Um 03h45'04sec erklärte der verantwortliche Luftfahrzeugführer, daß bei einem Flugzeug, welches eine Zeit lang am Boden gestanden hat, etwas wie eine Asymmetrie der Höhenruuder oder ähnliches normal sei. 7 Sekunden später fügte er hinzu ,,denen glauben wir nicht`` (bezugnehmend auf die Warnhinweise des EICAS).

Um 03h45'28sec, in einer Höhe von 6688 Fuß, bei einer Geschwindigkeit über Grund von 352 Knoten und einem Längsneigungswinkel von +15,1° setzte bei aufgeschaltetem Autopiloten die Warnung für die Überschreitung der Höchstgeschwindigkeit ein, was der verantwortliche Luftfahrzeugführer mit den Worten ,,das ist unwichtig'' kommentierte und die Anweisung gab, den Warnton abzuschalten.
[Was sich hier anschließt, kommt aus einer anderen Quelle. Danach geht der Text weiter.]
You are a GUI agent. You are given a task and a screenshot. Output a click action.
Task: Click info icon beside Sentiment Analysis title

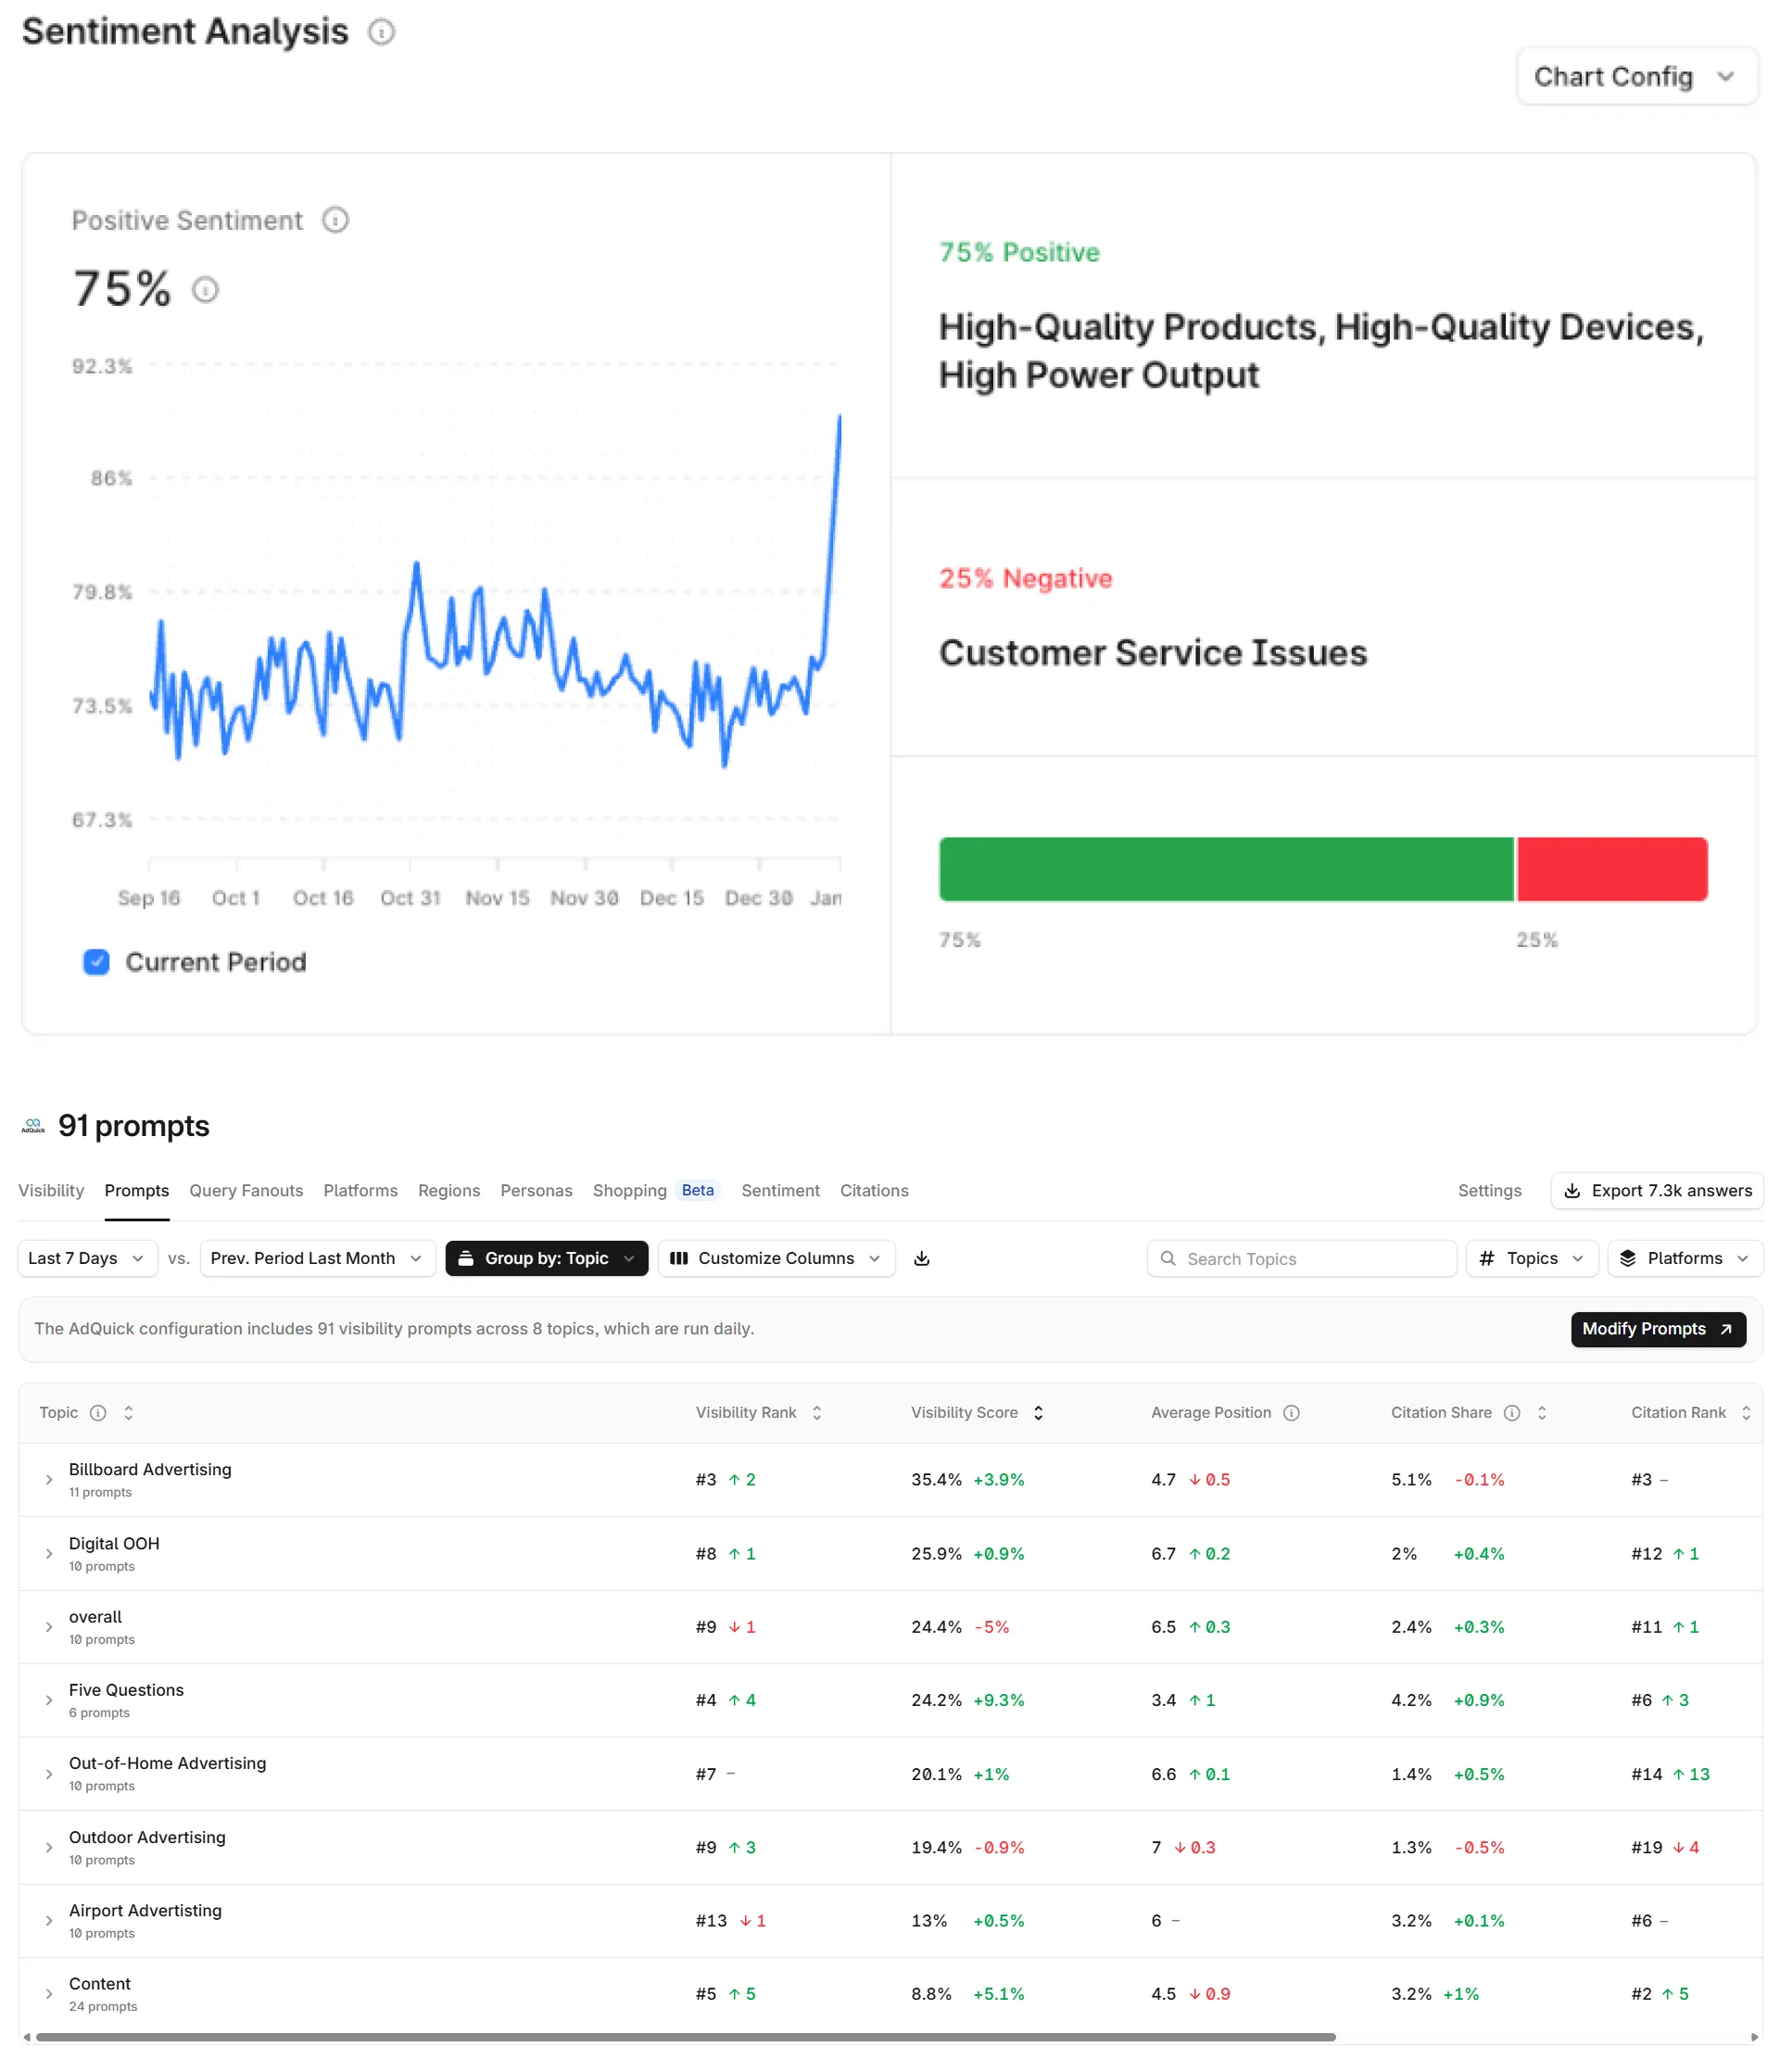click(381, 32)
In diesem Augenblick befand sich das Flugzeug in einer Höhe von 7040 Fuß. mit einer Geschwindigkeitsanzeige von 349 Knoten auf dem einen Anzeigegerät und einem Längsneigungswinkel von +14,8°.

Um 03h45'52sec setzte die Warnmeldung des Stick Shaker (Warnung für Stromungsabriß bei geringer Geschwindigkeit) ein, der Autopilot blieb noch aufgeschaltet, die automatische Schubregelung (auto-throttle) sowie Vnav. war dagegen abgeschaltet. In einer Höher von 7132 Fuß, mit einer angezeigten Geschwindigkeit über Grund von 323 Knoten und einem Längsneigungwinkel von +18,3° liefen beide Triebwerke mit reduzierter Leistung (EPR L = 1.114, EPR R = 1.152). Fünf Sekunden später liefen die Triebwerke wieder mit voller Leistung (EPR L = 1.620, EPR R = 1.585), der Längsneigungswinkel stieg auf +21,0° an und anschließend schaltete sich der Autopilot ab. Der Anstellwinkel variierte zwischen +21,0° und +5,0°.

Um 03h46'31sec, in einer Höhe von 5984 Fuß, einer Geschwindigkeit von 194 Knoten über Grund und einer Längsneigung von +14,4°, ging die Leistung beider Triebwerke wieder zurück (EPR L = 1.162, EPR R = 1.146). Im Cockpit herrschte erhebliche Verwirrung, der verantwortliche Luftfahrzeugführer sagte ,,Wir steigen nicht, was soll ich tun?`` während die Triebwerke weiterhin mit reduzierter Leistung arbeiteten, woraufhin der Kopilot antwortete ,,Sie müssen den Sinkflug stoppen, ich schalte den Höhenhaltemodus (altitude hold) ein``.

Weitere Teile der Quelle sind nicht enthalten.